INSTRUCTIONS FOR THE TASK → Leave out all pictures. Extract exactly the lines from the one containing "The width and height of the screenshot is (1000, 616)." through the end of the data.

WORKING DATA →
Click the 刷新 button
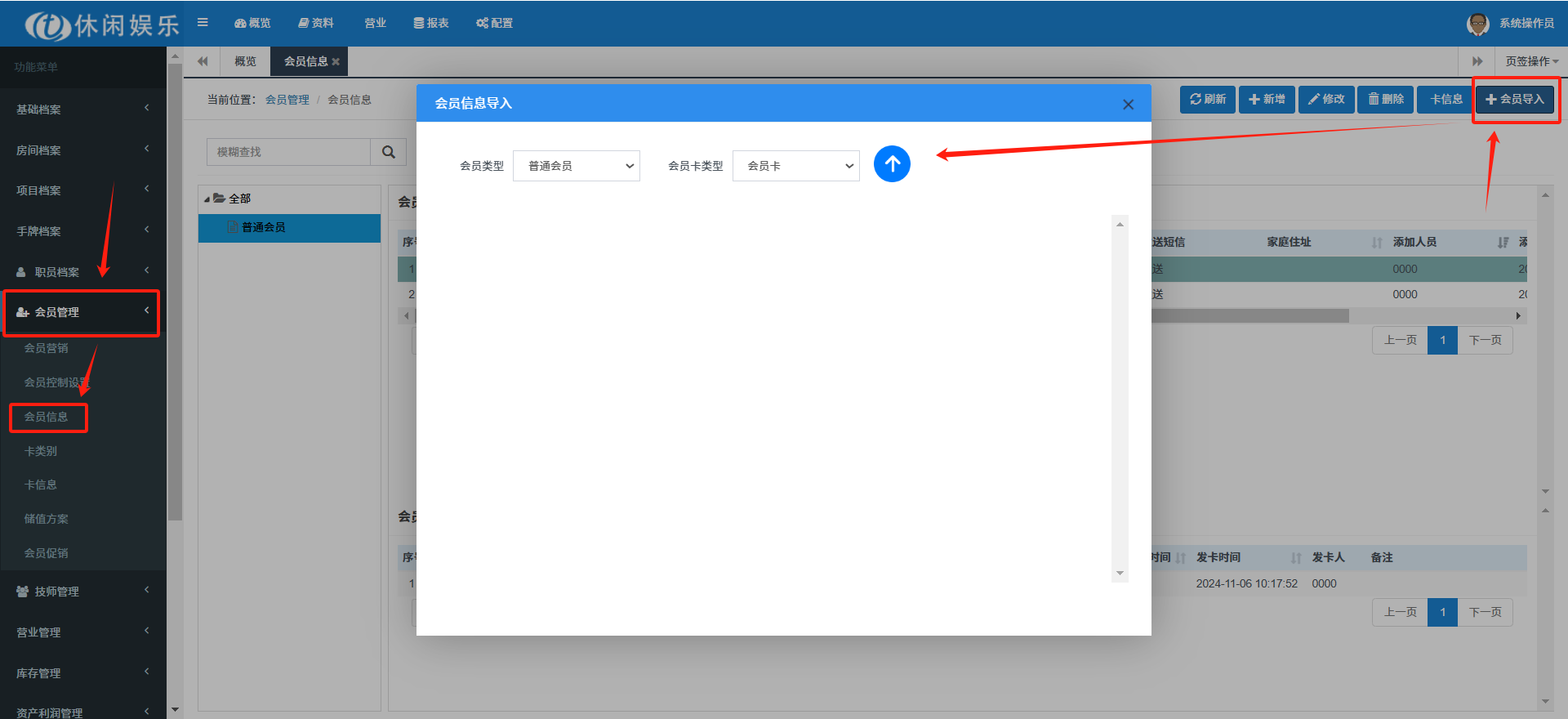 pyautogui.click(x=1207, y=100)
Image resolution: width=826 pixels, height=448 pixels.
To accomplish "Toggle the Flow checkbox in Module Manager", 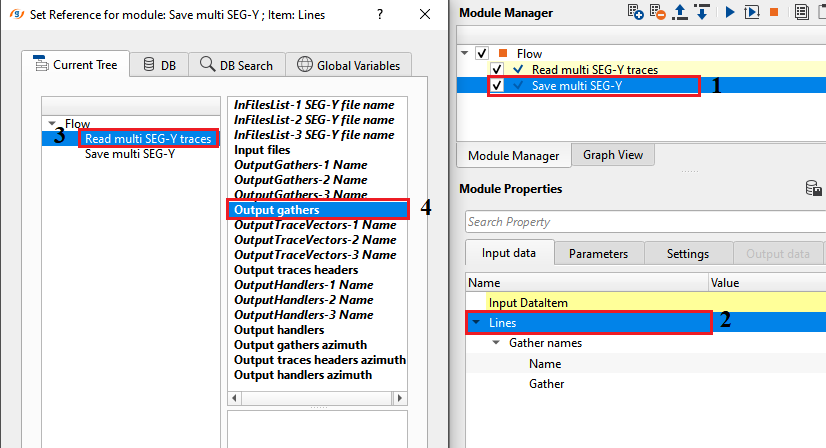I will [483, 53].
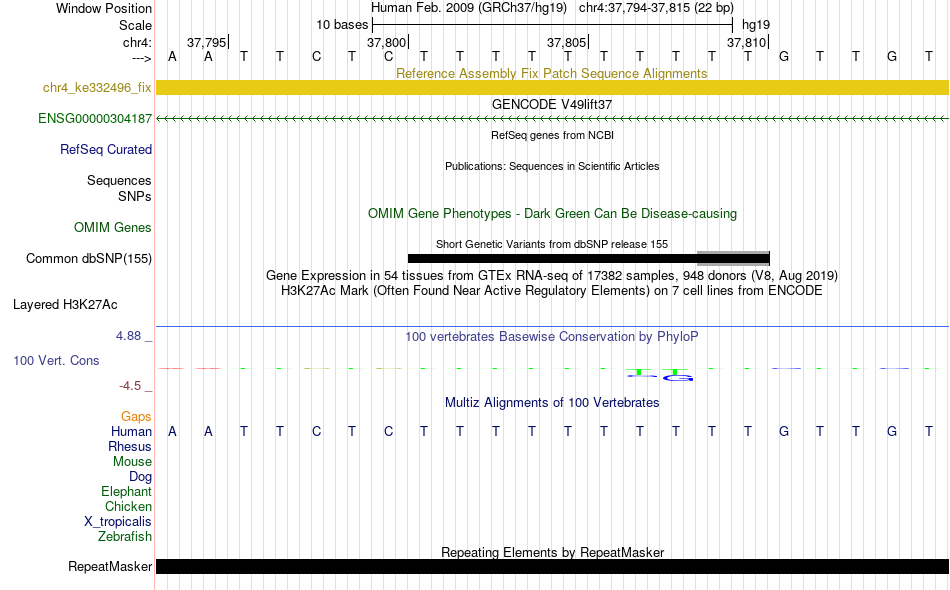Click the RepeatMasker track label
Viewport: 950px width, 590px height.
110,567
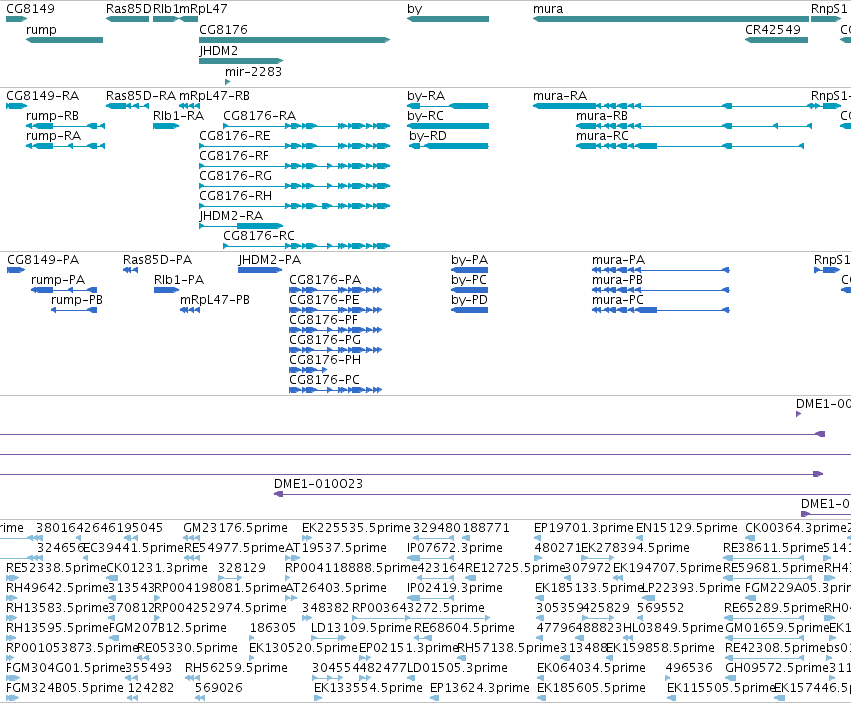Select the DME1-010023 purple arrow glyph
Image resolution: width=851 pixels, height=703 pixels.
(x=278, y=494)
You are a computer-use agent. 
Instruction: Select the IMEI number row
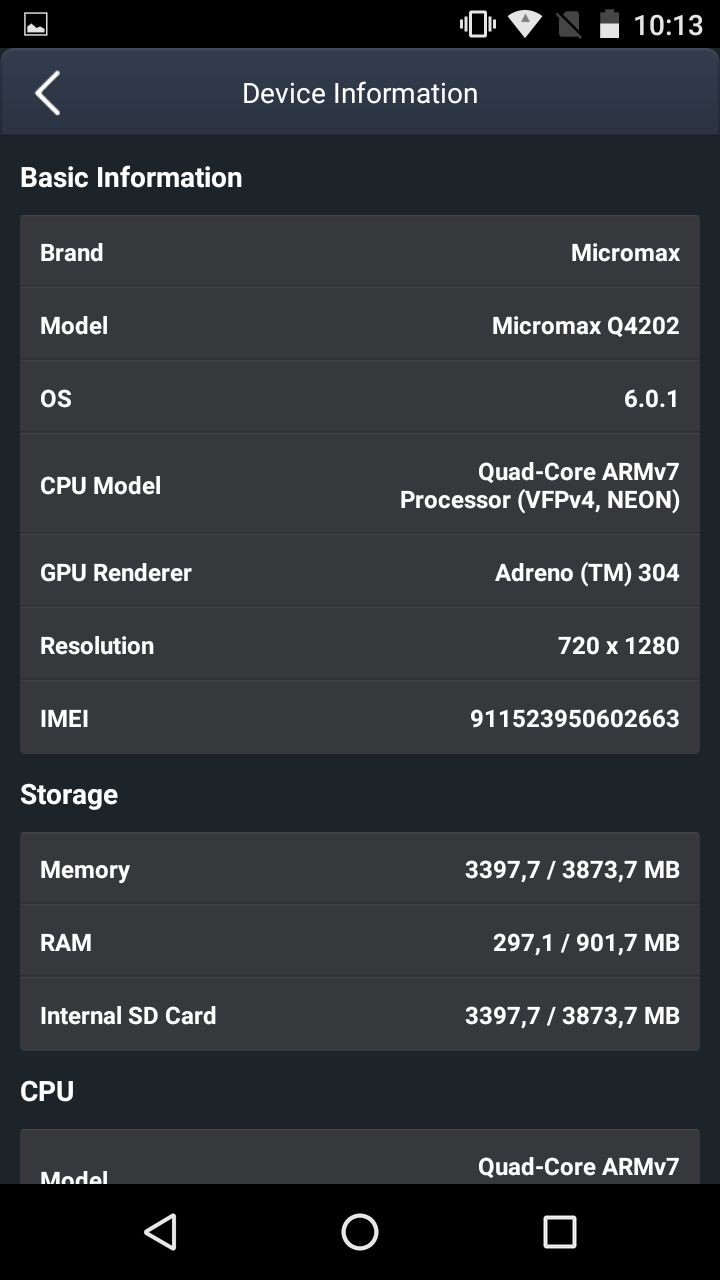click(x=360, y=718)
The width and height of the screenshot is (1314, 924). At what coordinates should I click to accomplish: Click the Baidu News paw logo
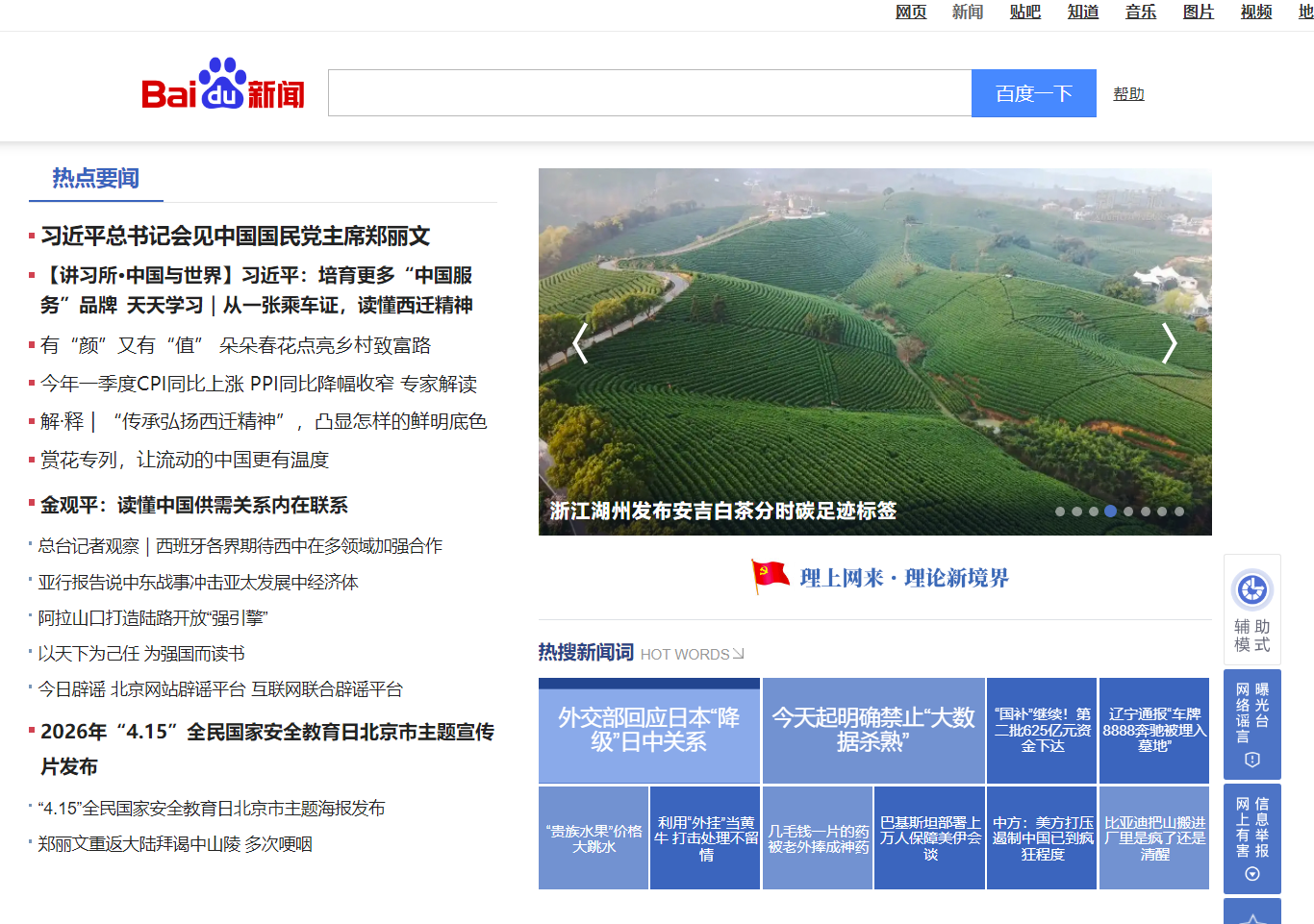point(222,85)
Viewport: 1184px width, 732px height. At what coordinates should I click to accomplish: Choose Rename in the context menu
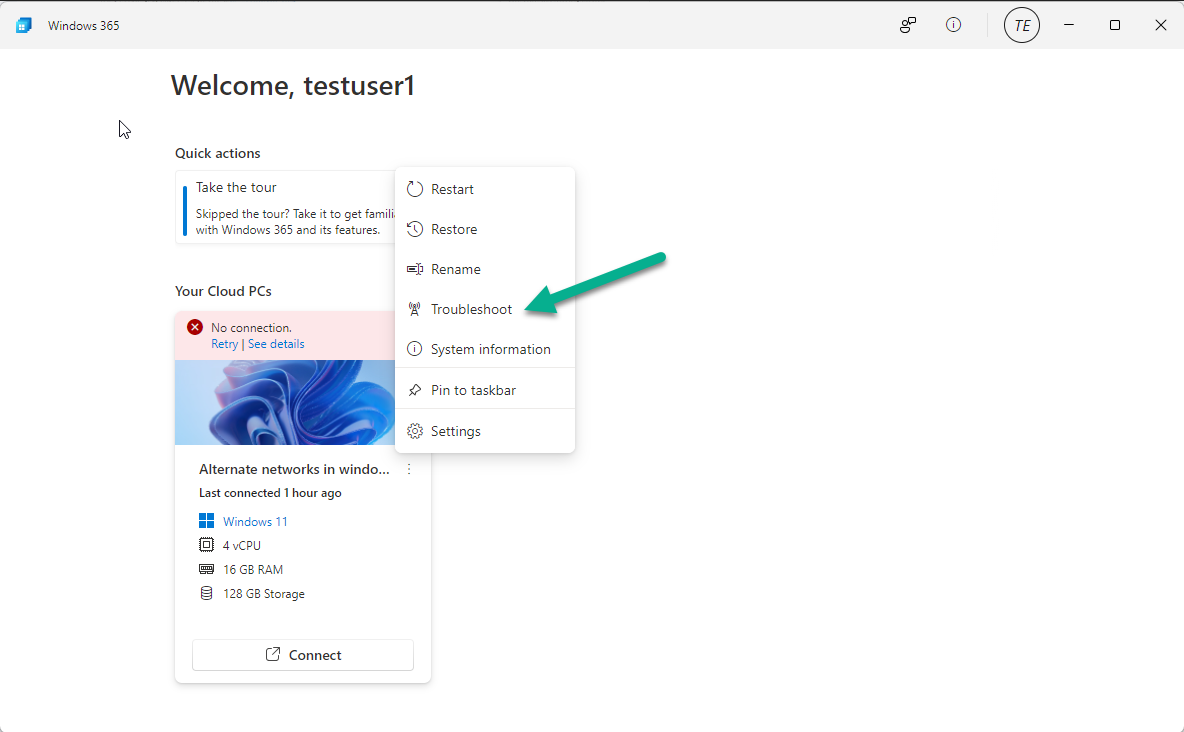pos(455,269)
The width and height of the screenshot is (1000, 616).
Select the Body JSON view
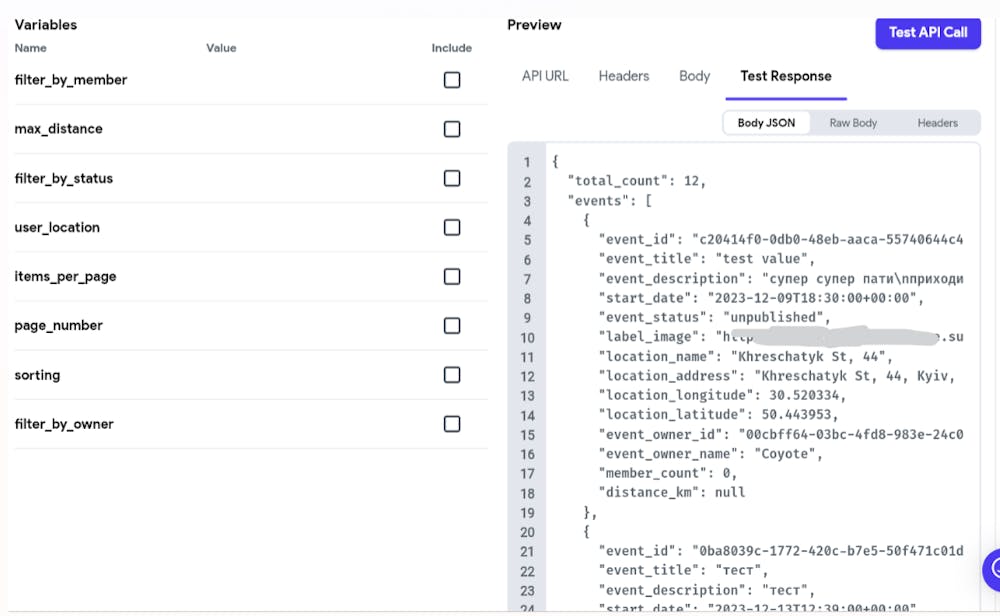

WORKED SOLUTION →
The width and height of the screenshot is (1000, 616).
Select the Body JSON view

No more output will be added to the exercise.